At lunchtime on the 28th of February of 1953, Francis Crick & James Watson interrupted patrons at The Eagle pub in Cambridge to proclaim they had “discovered the secret of life” after discovering the structure of DNA. Crick and Watson shared the Nobel Prize in Medicine with Maurice Wilkins for their discovery of the double helix, the overlooked contribution of Rosalind Franklin was recognized posthumously.
Their work was an important step toward one of the most profound discoveries in human history, the mapping of the human genome which was completed in 2003. The impact of the discovery was widely understood within scientific disciplines, but the general population is yet to realise the potential it has to change all life on earth.
What is a genome?
A genome is the collective name given to a set of genes that make up an organism. It essentially acts as the instruction manual for how an organism is created, genes control a vast range of traits from physicality and functionality to personality. Every single organism on earth has a unique genome, I have a genome, you have a genome, a chimpanzee has a genome, a worm has a genome, a blade of grass has a genome. The genomes of two humans are similar, the differences in our genomes is what makes every person unique and vastly different to a worm.
Humans have around 20,000 different genes, every person has two copies of each gene and they inherit one copy from both of their parents. Genes dictate simple physical traits things like hair or eye colour, right the way through to complex body functions such as controlling how susceptible people are to certain diseases and how they would react to certain treatments. Genes also control some traits that appear more behavioural, like how susceptible someone is to addiction. The collection of genes make up the genome and results in the unique blueprint for how your body is made, from innocuous traits through to fatal flaws.
By understanding the genome, humankind has unimaginable potential to change all life on earth.
ELI5: A genome is like a recipe for a cake. The genes are the individual ingredients that when mixed together create an organism cake.
The Wheat Genome
A simple example is the wheat genome whose sequence was complete by researchers in October 2017. Wheat is a staple crop for over 2 billion people worldwide, by understanding the genome we can help farmers generate a more stable, reliable yield year on year and breed strains that are resistant to climate change, diseases and other stresses. By understanding the wheat genome we could take significant steps toward eradicating world hunger.
Why should I care?
We have lifted the lid on the building blocks of life and as with every monumental discovery there is the potential for good and the potential for harm.

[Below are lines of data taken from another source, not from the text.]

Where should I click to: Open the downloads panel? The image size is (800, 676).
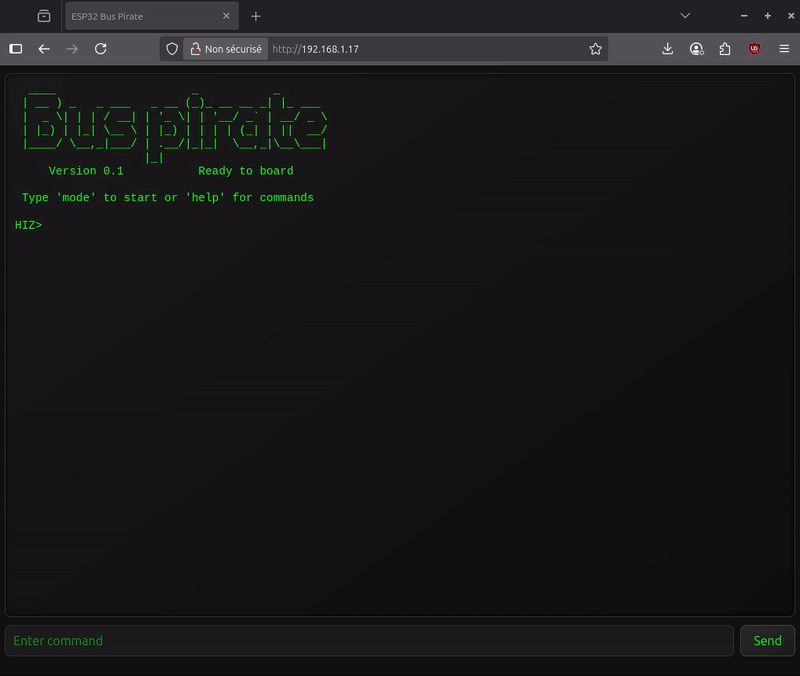(668, 49)
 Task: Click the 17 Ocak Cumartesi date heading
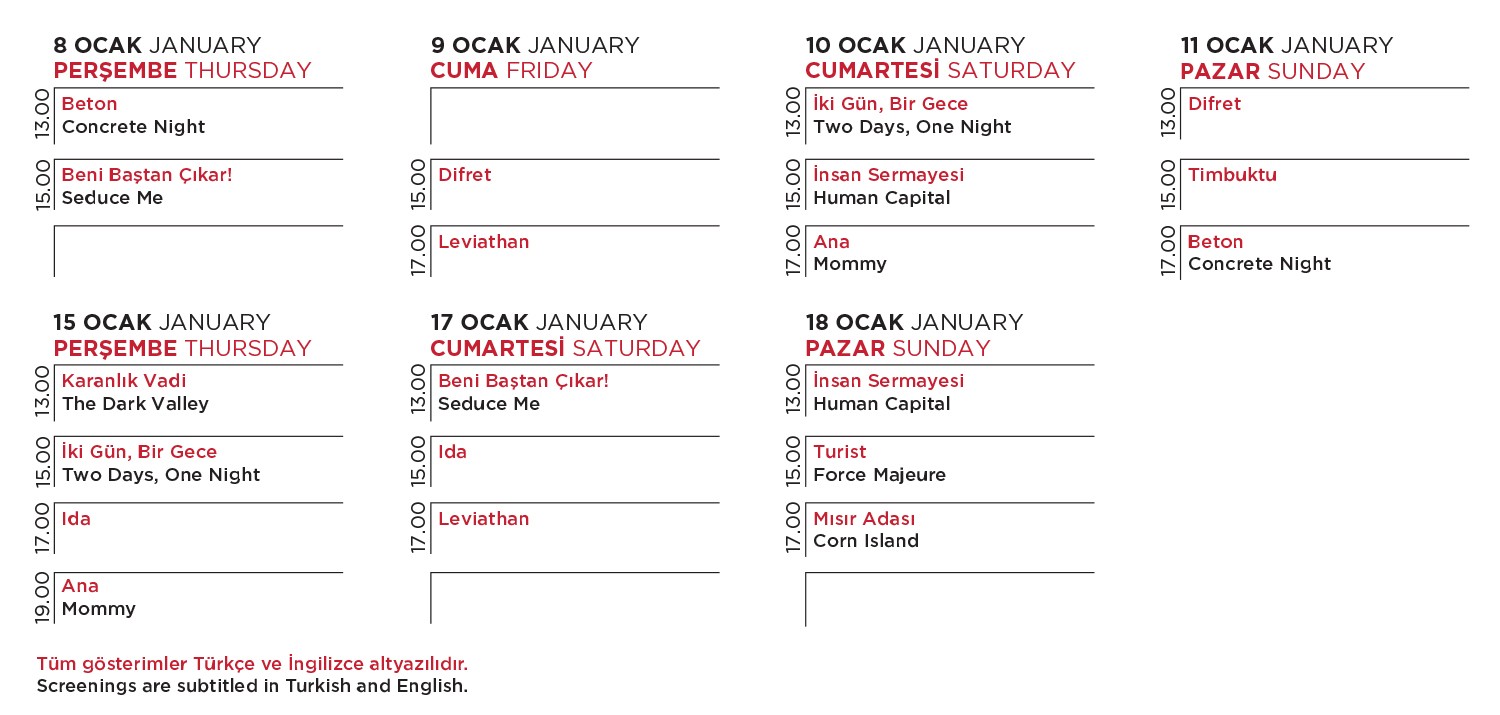coord(565,336)
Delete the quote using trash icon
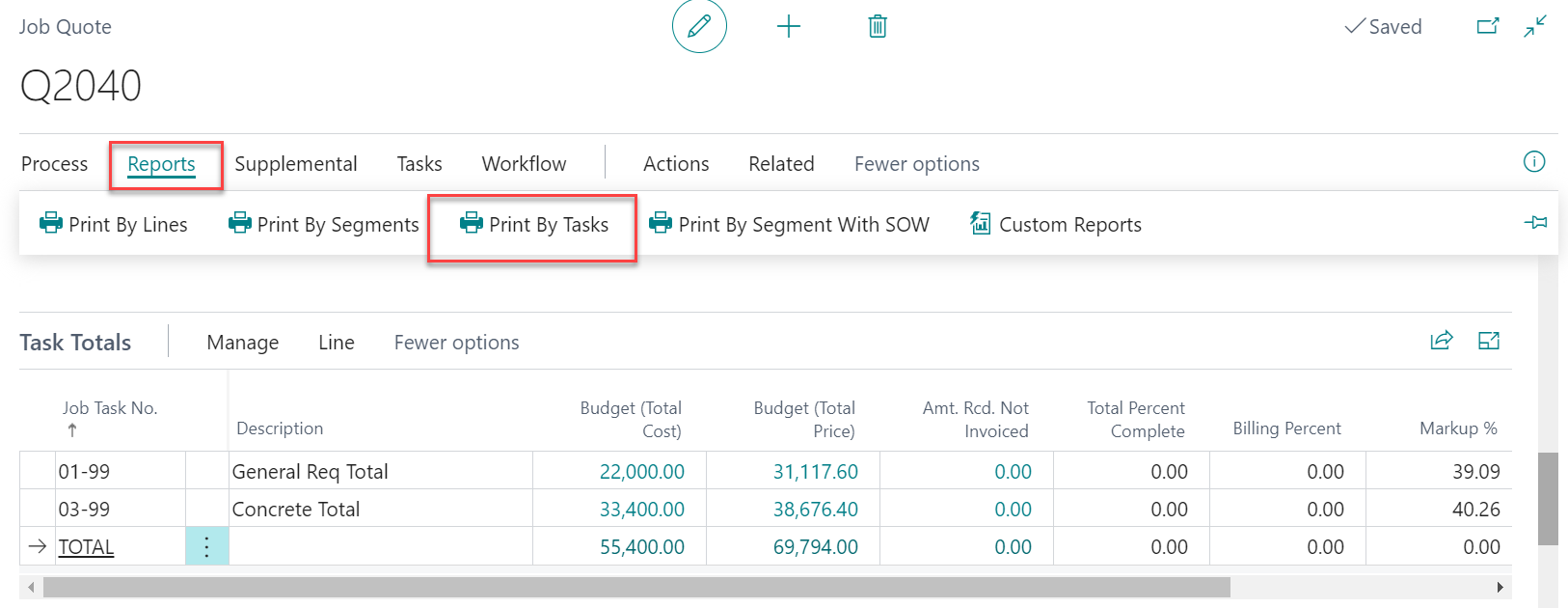Screen dimensions: 1568x608 click(878, 26)
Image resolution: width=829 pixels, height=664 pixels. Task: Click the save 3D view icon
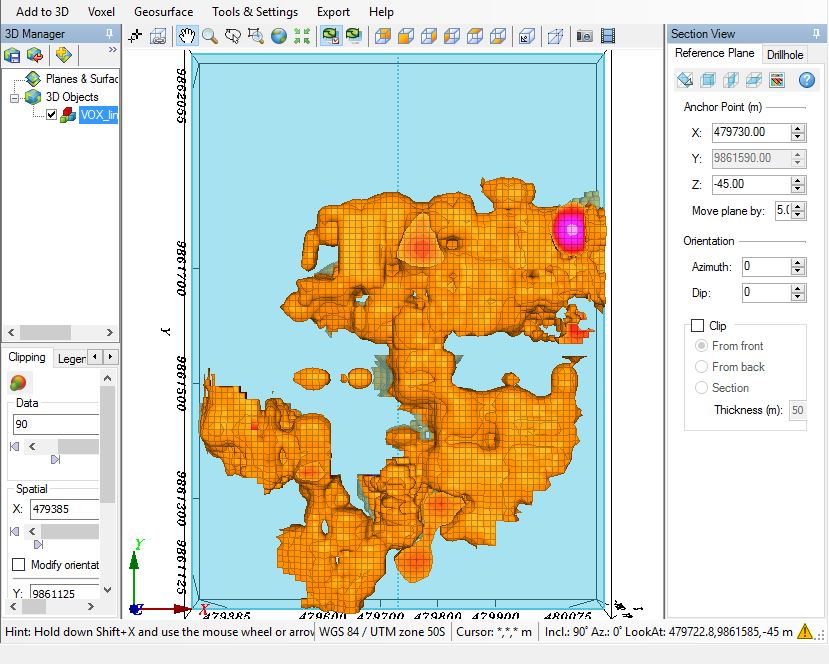(x=13, y=54)
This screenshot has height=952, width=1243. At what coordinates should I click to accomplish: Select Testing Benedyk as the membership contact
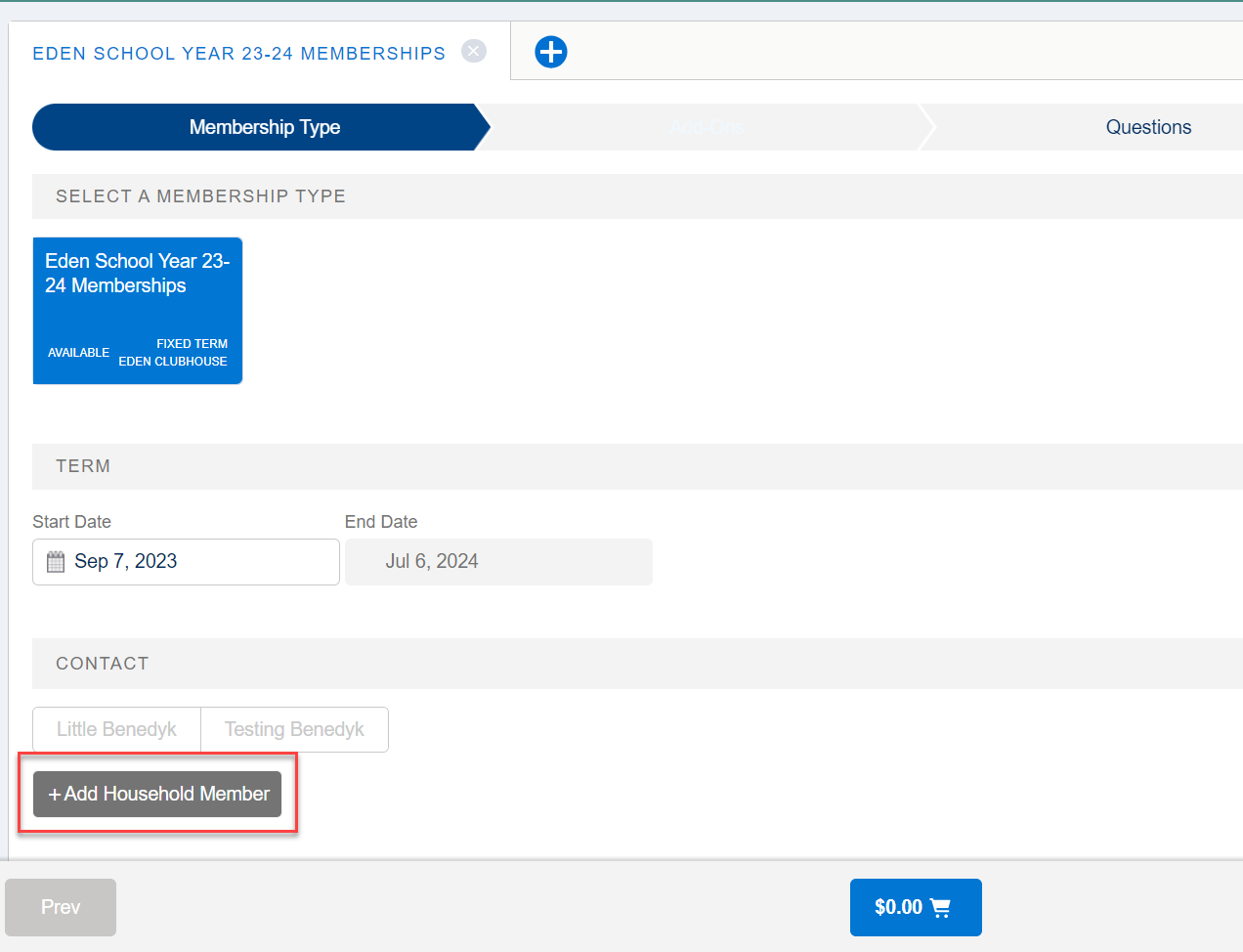coord(294,729)
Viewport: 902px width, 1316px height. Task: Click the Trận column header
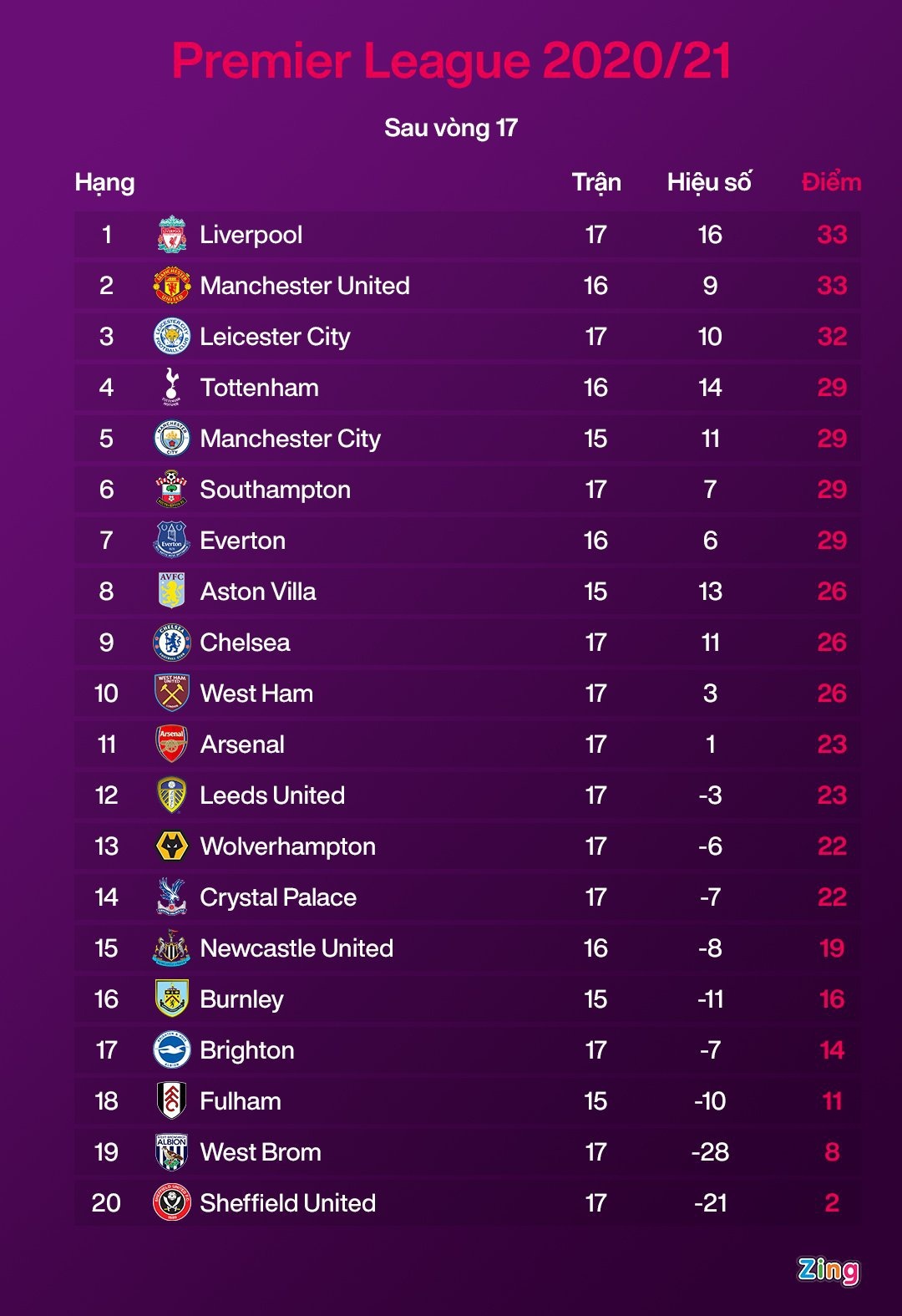(x=596, y=183)
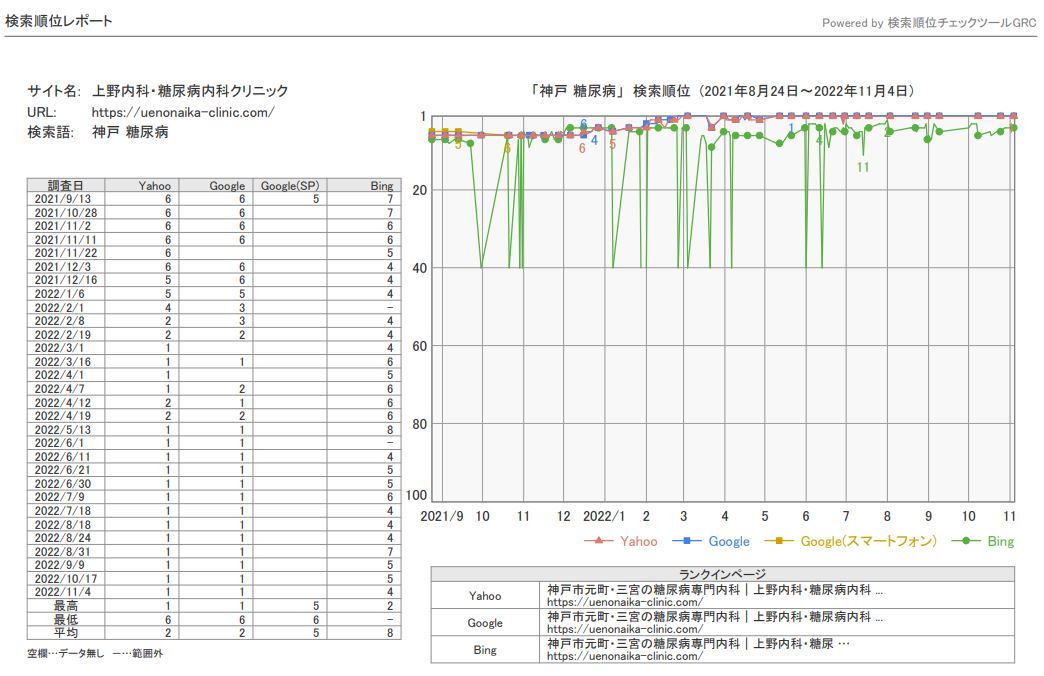Click the 2022/1 label on the chart axis

(x=603, y=516)
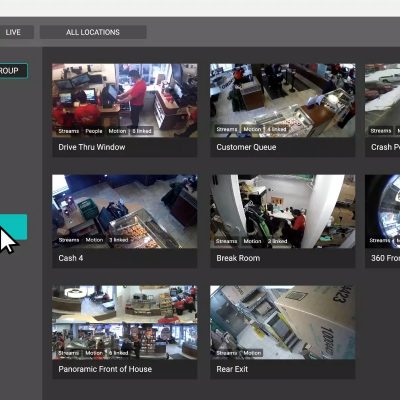Click People tag on Drive Thru Window
The width and height of the screenshot is (400, 400).
pos(94,131)
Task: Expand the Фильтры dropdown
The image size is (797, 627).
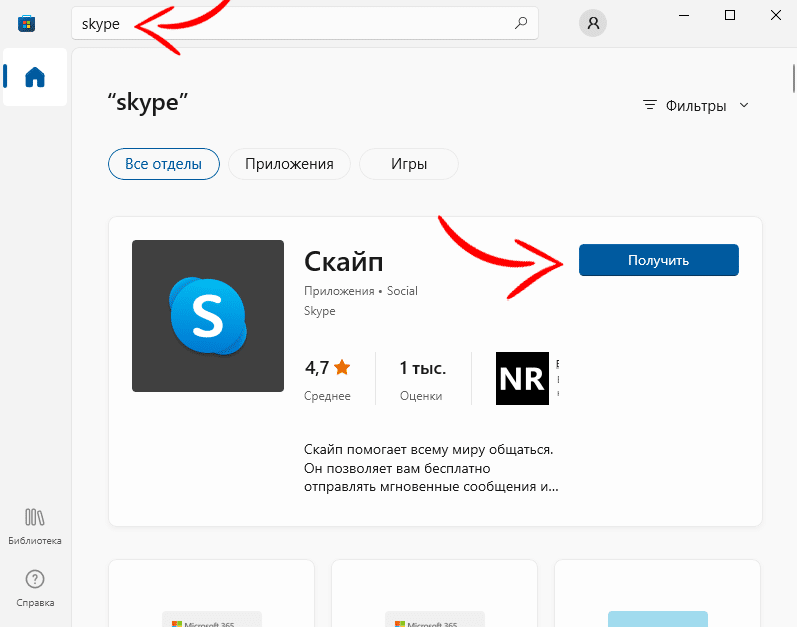Action: (x=696, y=105)
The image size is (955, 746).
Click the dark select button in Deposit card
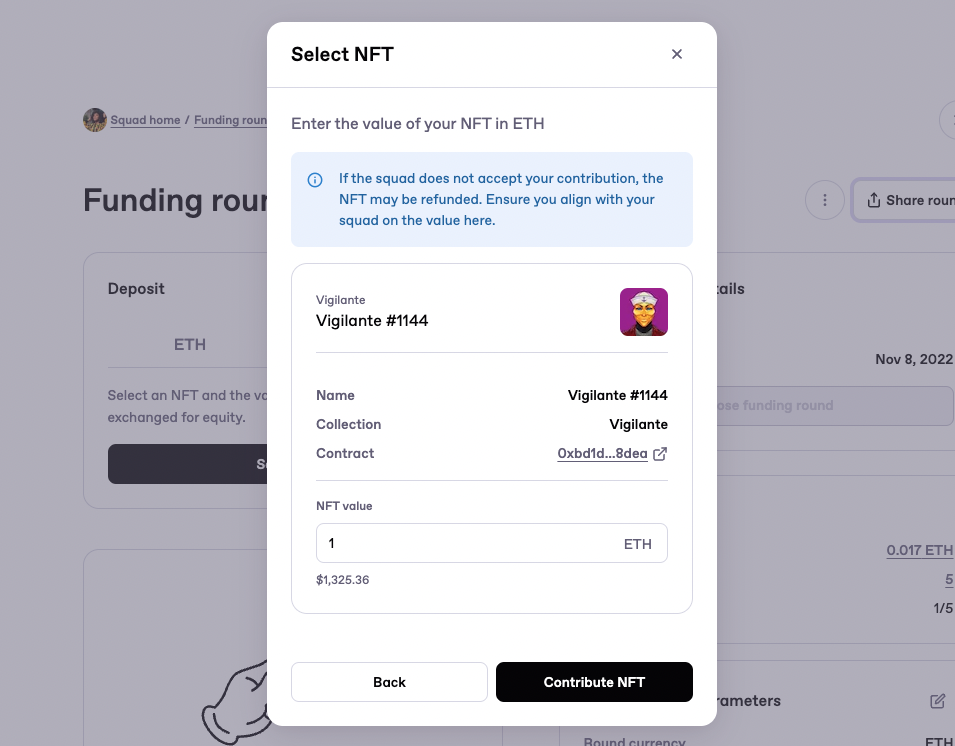coord(188,464)
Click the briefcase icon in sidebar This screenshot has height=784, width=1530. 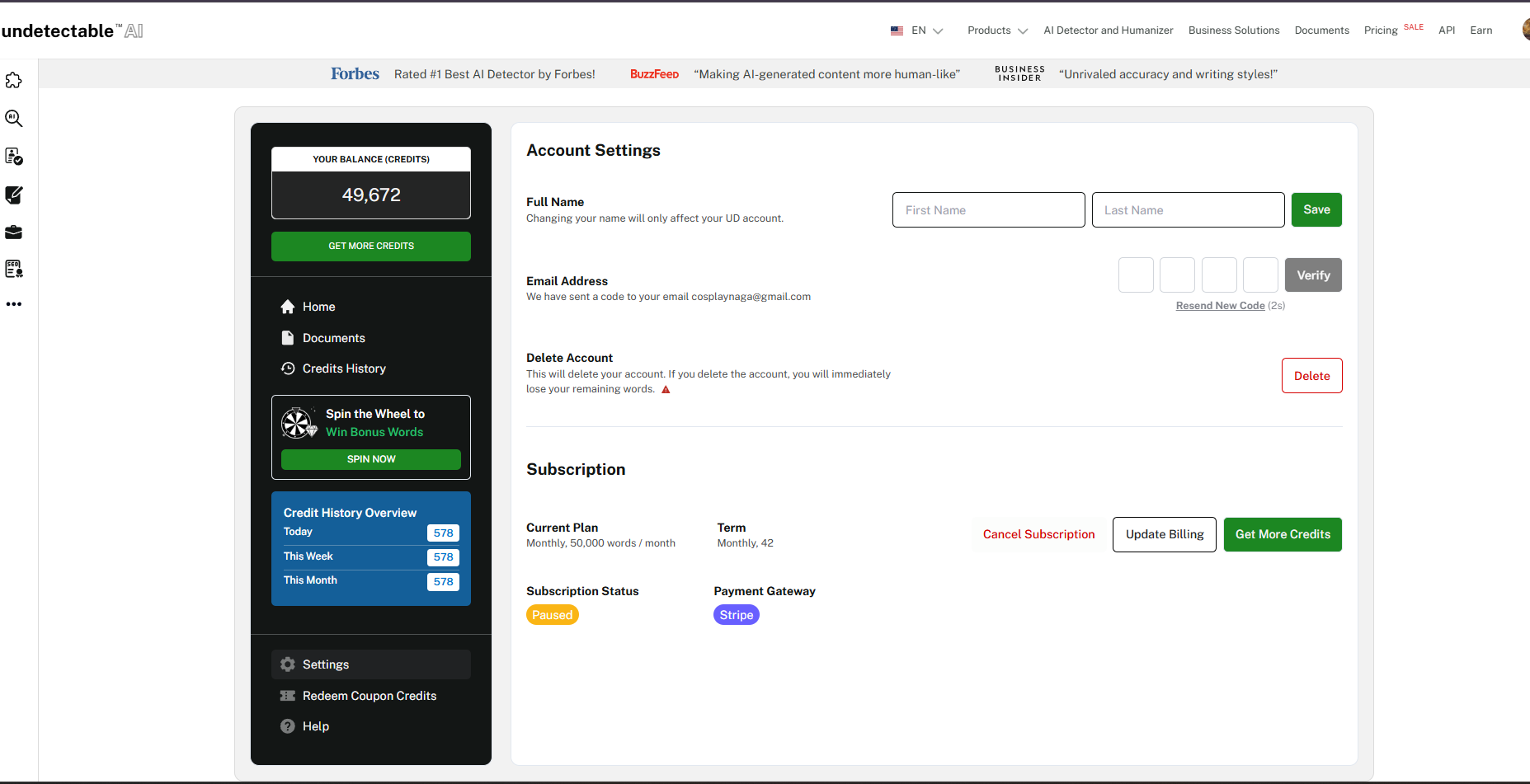point(14,232)
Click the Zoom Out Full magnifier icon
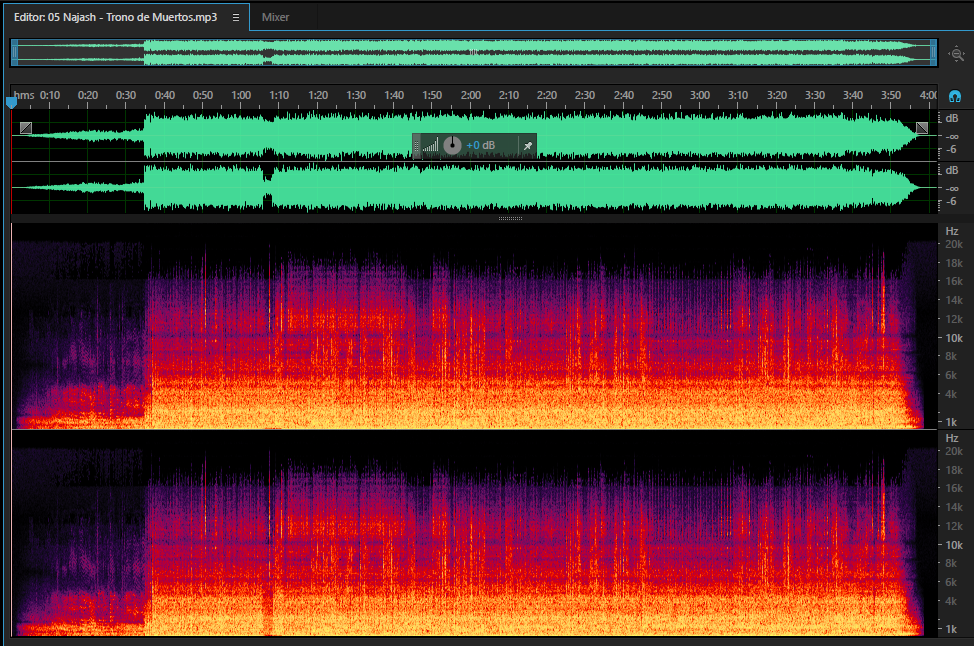Screen dimensions: 974x646 [956, 53]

The first genome sequence cost around $2.7billion and a huge amount of scientific effort to achieve. The cost in 15 years has reduced to below $1000 and Illumina announced in 2017 that the ‘race is on’ for the $100 genome. As the cost decreases, the potential applications increase and awareness in the general population is raised it’s reasonable to think that in the not too distant future everyone will have their genome sequenced.
But under what circumstances will you have your genome sequenced? Will it be voluntary or mandatory? Who will be responsible for the sequencing? Who will pay for it? Who will own the data? What control will you have over access to your genome? What are the implications of having the entire world’s population genomes in a database?
Here are three hypothetical scenarios, all of which are realistic and could potentially happen in the our life times.
The UK government mandates the entire population to have their genome sequenced in order to be eligible for free healthcare via the NHS. The service is free, the government owns the data and restricts access to medical practitioners. Everyone is entitled to a summary report of their genome data, much like medical records are handled today.
A private company offer genome sequencing and provide a summary report of notable characteristics. The service is free, individuals are entitled to a summary report and can grant access to medical professionals but the data is owned by the private company and can be sold to other private companies.
The UK government gives the option for citizens to have their genome sequenced, their data is encrypted and stored on the blockchain. The government subsidises the cost of sequencing but individuals need to pay $100 for the service. Individuals can see a summary report of their genome and control access to their genome to medical professionals or private companies.
Now let’s analyse some of the characteristics and possibilities of each scenario:
|Scenario A||Scenario B||Scenario C|
|Cost||Free (paid in taxes)||Free (sold to companies)||$100|
|Where is the data stored?||Government data centres||Private data centres||Blockchain|
|Who owns the data||The government||Private company||The individual|
|Who controls access to the data||The government with limited access for the individual||Private company with limited access for the individual||The individual|
|Could a private company buy access to the data without the individuals consent.||No||Yes||No|
These are only a few possible scenarios and a small investigation into the implications of each. Hypothesising about the future impact of genomic sequencing can result in a dystopian eugenic nightmare or a utopian dream where all illness & disease are cured.
I liken the sequencing of the human genome to the invention of the world wide web. On day 1 there was little interest apart from those directly involved in the field, those who could access, understand or have an application for the new technology. Over the years the potential of the world wide web was realised by more and more people, 30 years on it is ubiquitous in the western world and fundamental to our society.
The future of the human race hinges on the technologies built upon our understanding of genomes. At Genomes.io we see ourselves as playing a small but vital role to ensure that whatever the future holds for genetic sequencing, that individuals are in control of how their genome is used by companies and governments.